C'est quoi tous ces drapeaux rouges sur Twitter ?

C'est quoi tous ces drapeaux rouges sur Twitter ?
C'est quoi tous ces drapeaux rouges sur Twitter ?
Le réseau social Twitter semble noyé sous les emoji "drapeaux rouges" (ou "red flags"). Mais que signifient-ils au juste ?
A lire aussi

Votre feed Twitter a récemment viré à l'écarlate ? Vous repérez des petits drapeaux rouges en pagaille en guise de ponctuation des posts de vos connaissances digitales plus ou moins éloignées ? Ces "red flags" n'ont rien d'anodin : ils seraient là pour alerter tout un chacun que leur relation pue l'embrouille. Ou, en jargon plus formel, est toxique comme pas deux.

La tendance du drapeau rouge, c'est quoi ?

Tout part de l'anglais. Dans la langue de Shakespeare, les "red flags" sont ces comportements adoptés par un·e partenaire potentiel·le qui, force est de le constater, ne nous voudrait pas (que) du bien. En d'autres termes : quand on les repère, fuir à tout prix ou, à la rigueur, leur conseiller vivement de prendre rendez-vous pour entamer une thérapie (pas simple, on en convient).

Côté données, les chiffres ne mentent pas, et annoncent un phénomène parti pour durer encore un petit temps : entre le 10 et le 13 octobre, l'application a connu une augmentation de 21 % de l'utilisation de l'emoji drapeau rouge, et un nombre impressionnant de 1,5 million de tweets pendant la même période.

Un signe d'avertissement à ne pas prendre à la légère quand on l'identifie, on insiste... que le réseau social a décidé de s'approprier pour notre plus grand plaisir, avec sérieux, ou de manière plus humoristique - voire en faisant de croustillantes références à l'actualité.

"Je mets de la crème dans la carbonara"

Petit florilège de ces phrases que l'autre pourrait prononcer ou incarner pour nous faire battre en retraite : "J'ai changé" ; "c'est quoi ton signe astrologique ?" ; "je suis pas homophobe mais..." ; "moi le vaccin, j'y crois pas. J'ai lu sur Facebook que c'était dangereux" ; "je mets de la crème dans la carbonara" ; "les Scorpions" ; "n'envoie de messages qu'entre 23 heures et 4 heures du matin" ; et enfin, un savoureux "je suis un homme".
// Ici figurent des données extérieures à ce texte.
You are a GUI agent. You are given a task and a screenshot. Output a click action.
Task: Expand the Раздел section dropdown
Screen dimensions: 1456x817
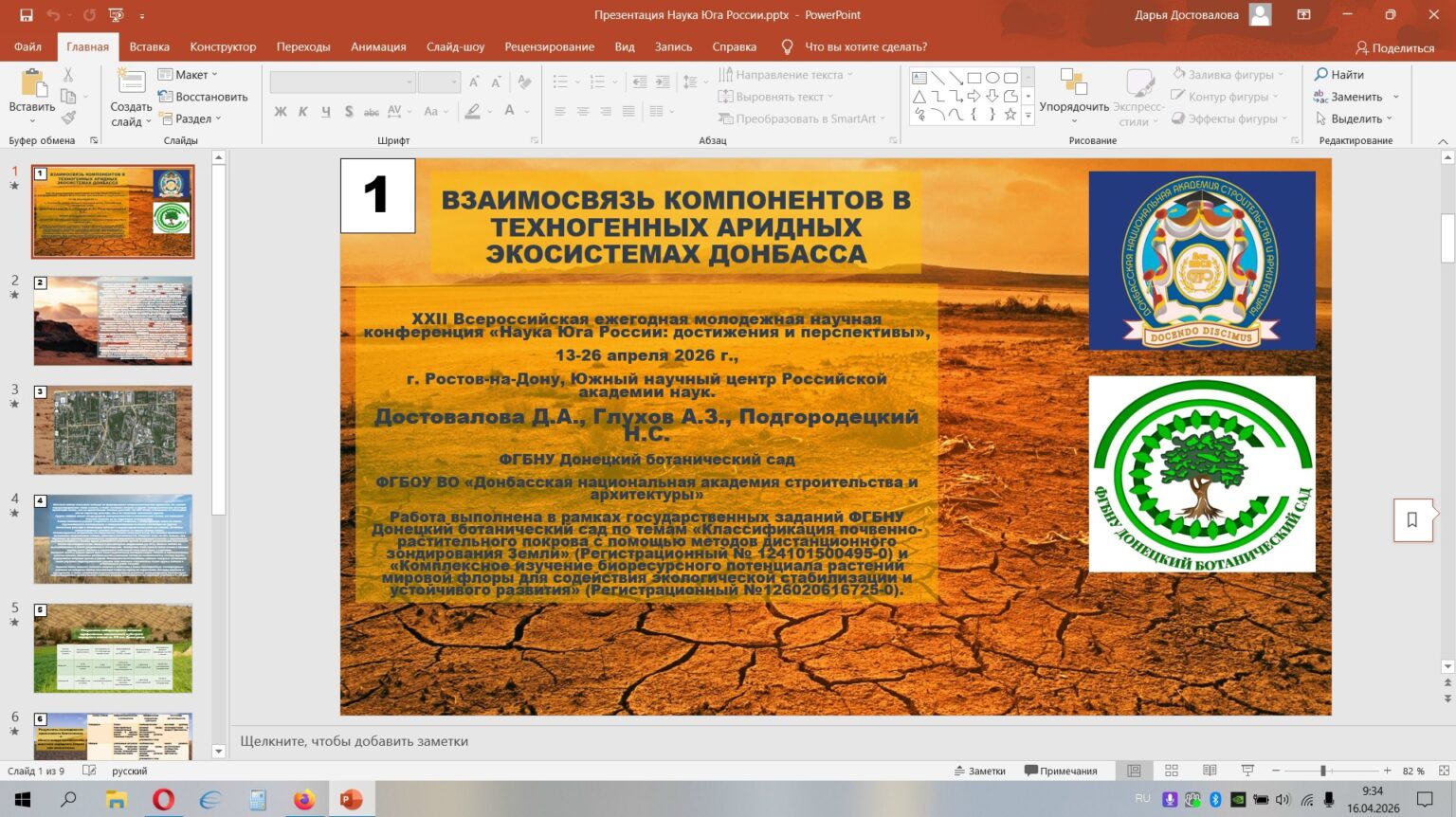point(191,118)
Le réseau social lui-même s'y est mis, avec un malin "je ne suis pas sur Twitter". Ou encore, le parti écolo EELV qui a associé au sigle un incisif "Ministère de la Transition 'ECOLOGIQUE'", épinglant le manque d'action flagrant du gouvernement.

De quoi s'amuser un moment... ou dénoncer avec ardeur et légitimité une cause qui, clairement, a besoin d'une urgente et universelle prise de conscience.